[Input material]:
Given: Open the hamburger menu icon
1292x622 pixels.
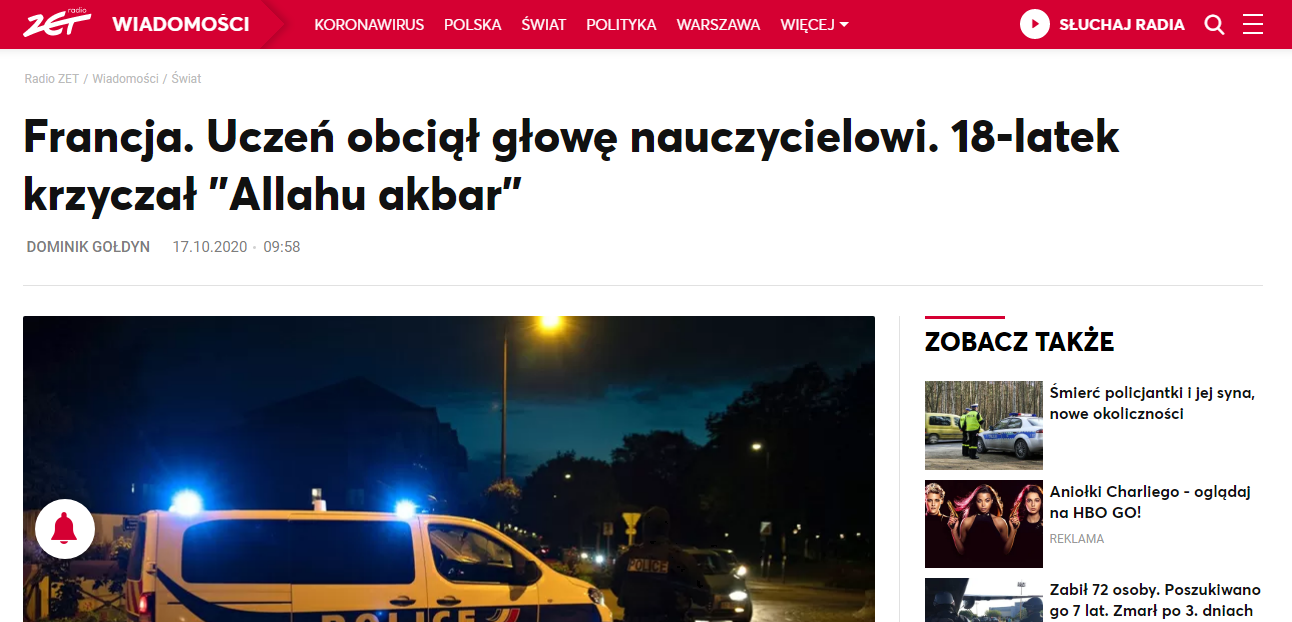Looking at the screenshot, I should click(1253, 24).
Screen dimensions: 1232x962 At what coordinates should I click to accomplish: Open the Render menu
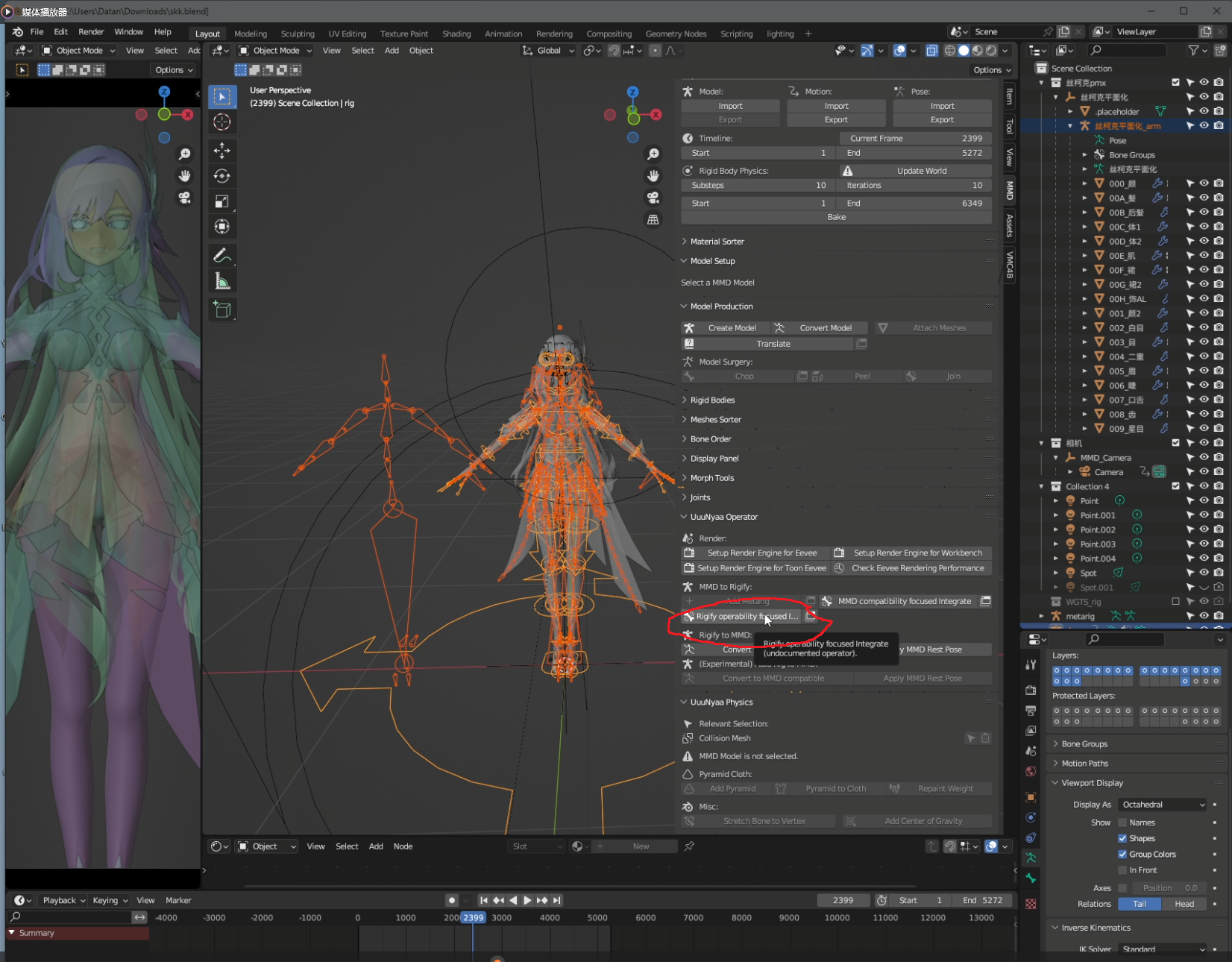tap(91, 32)
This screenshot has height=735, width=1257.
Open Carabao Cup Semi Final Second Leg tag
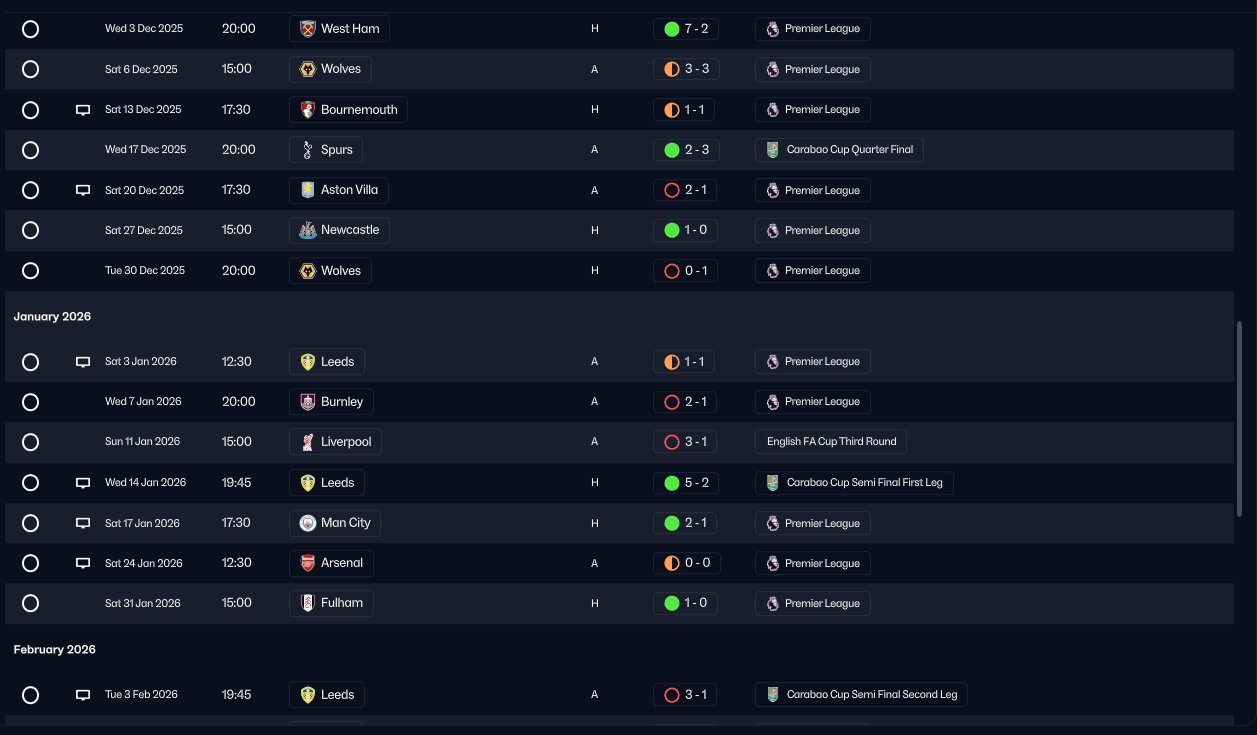(861, 694)
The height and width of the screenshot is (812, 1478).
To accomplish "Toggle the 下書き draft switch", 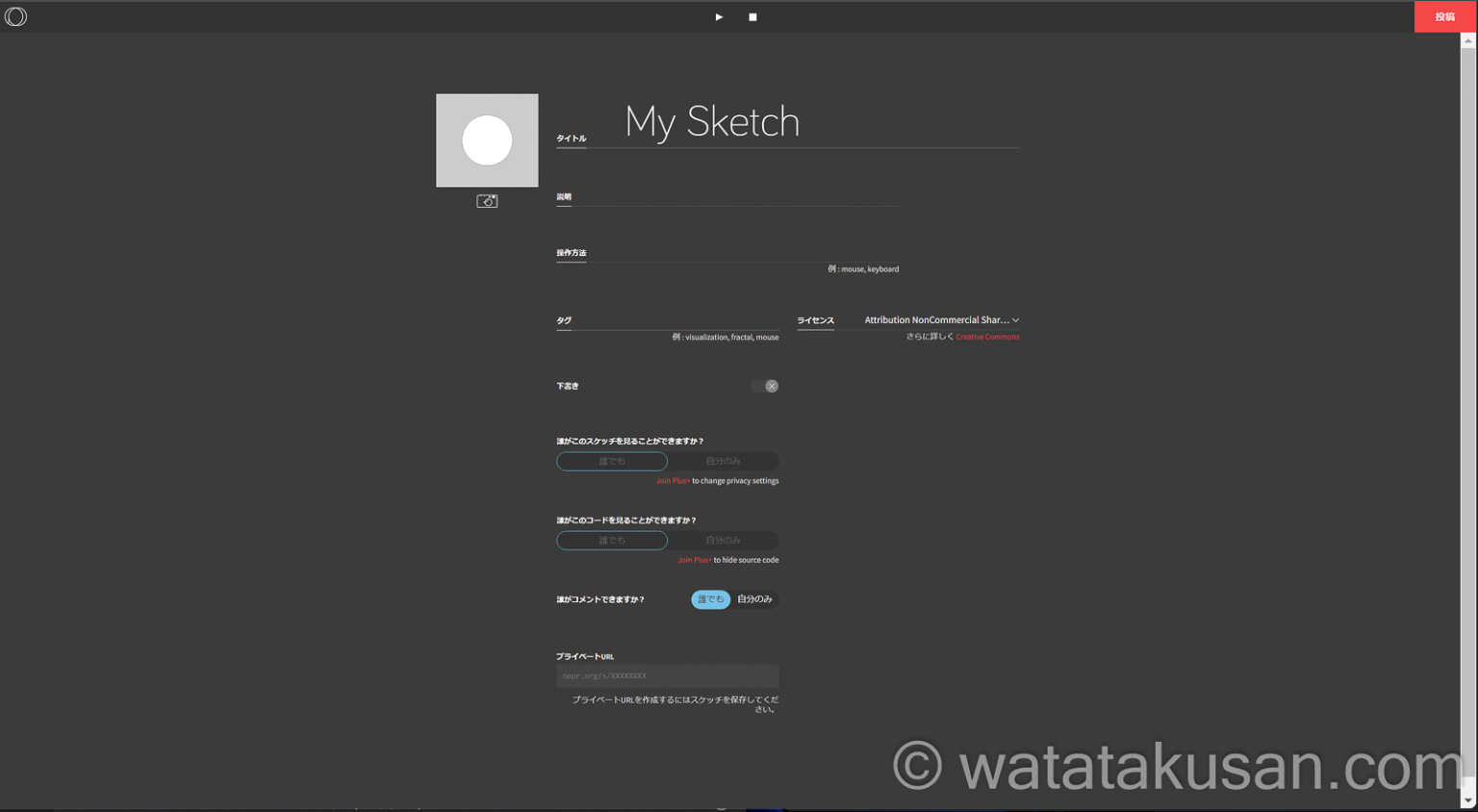I will 766,386.
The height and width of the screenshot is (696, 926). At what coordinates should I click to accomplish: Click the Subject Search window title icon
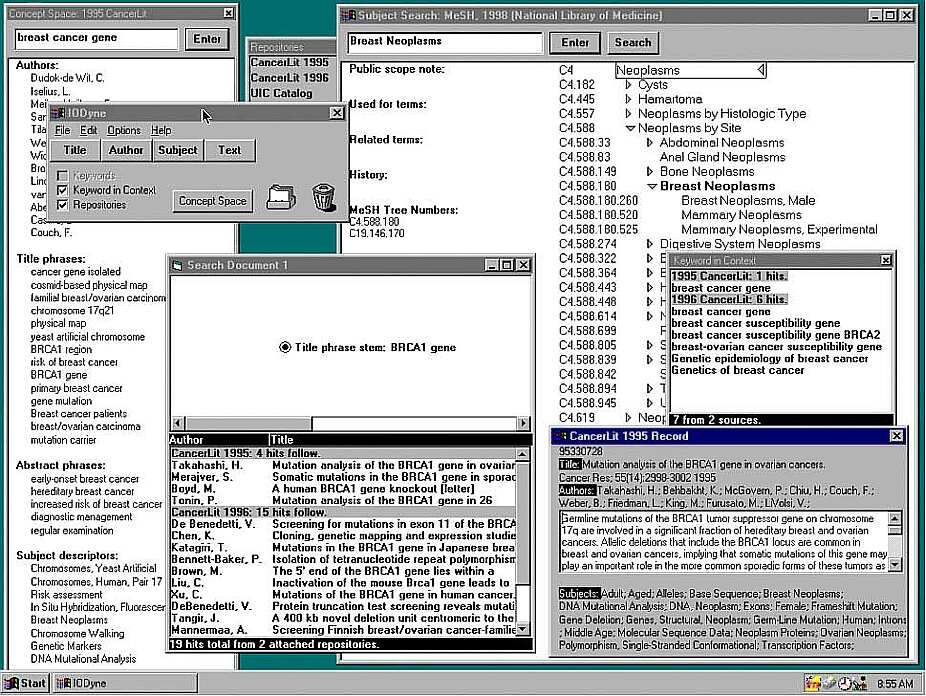pos(347,16)
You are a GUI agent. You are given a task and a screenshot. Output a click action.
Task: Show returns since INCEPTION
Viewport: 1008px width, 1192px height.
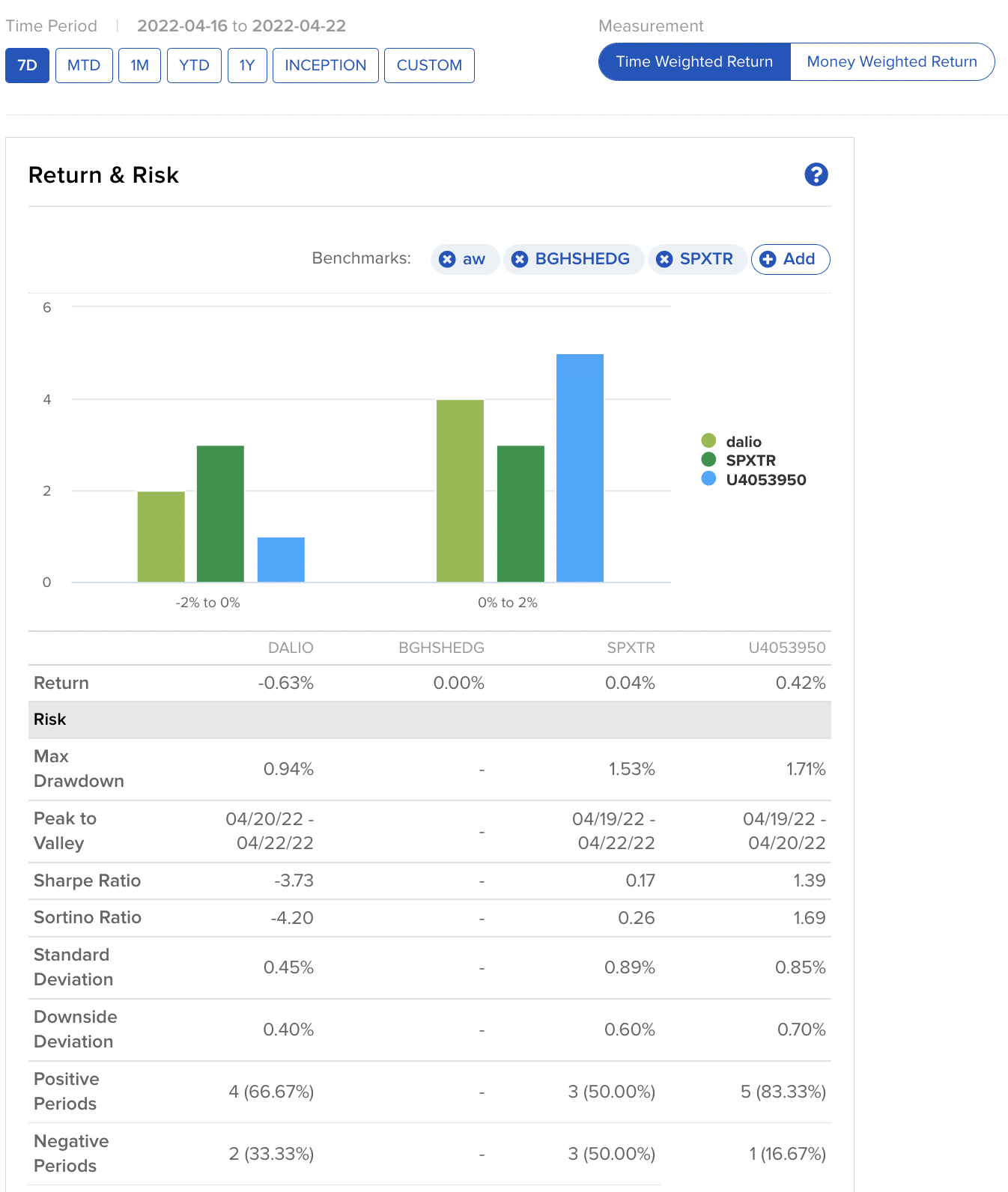click(x=325, y=65)
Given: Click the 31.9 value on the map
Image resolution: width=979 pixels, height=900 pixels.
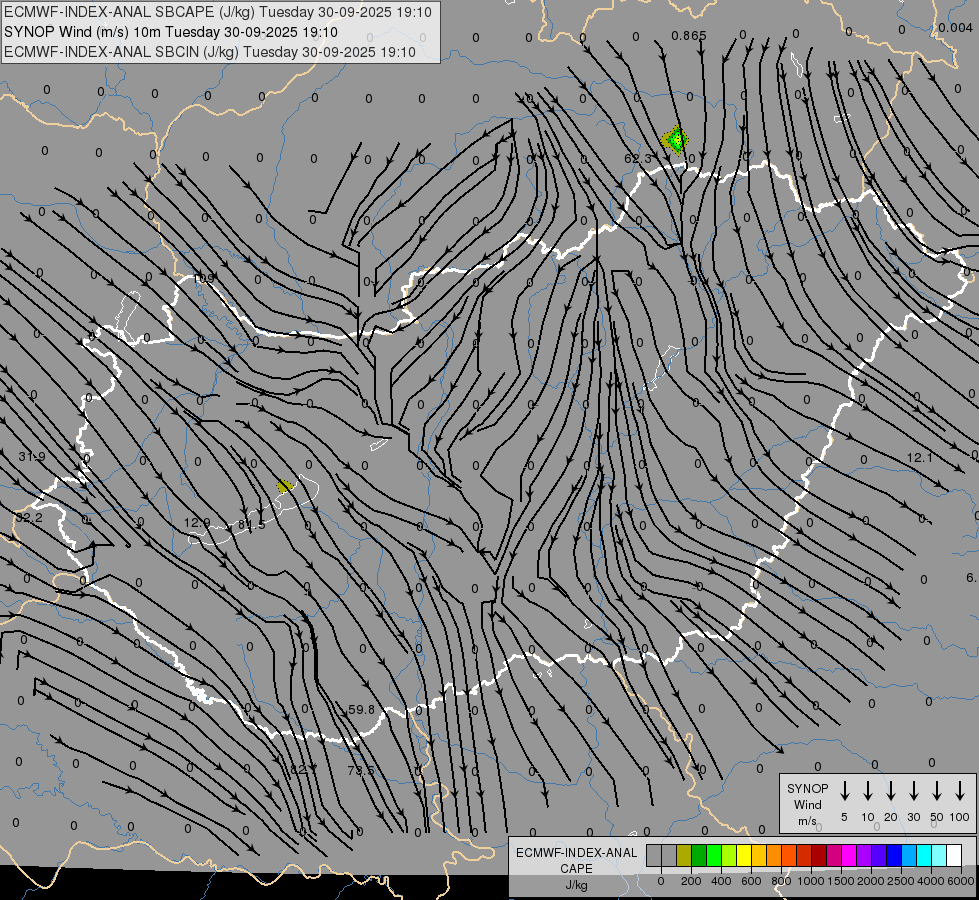Looking at the screenshot, I should point(32,457).
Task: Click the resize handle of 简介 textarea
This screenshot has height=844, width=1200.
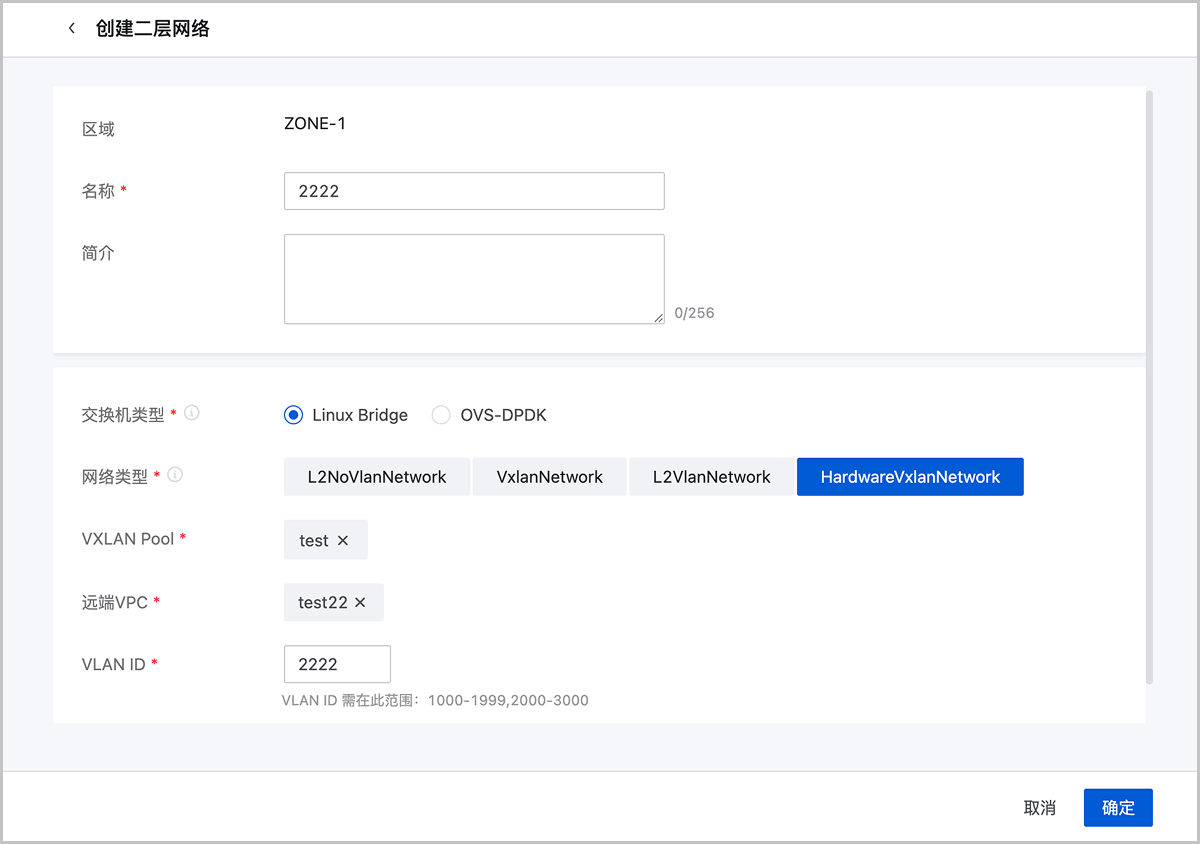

[What the task requires]: After reading the records above, give the number of lines that include "This", and add nothing else.

[Task solution]: 2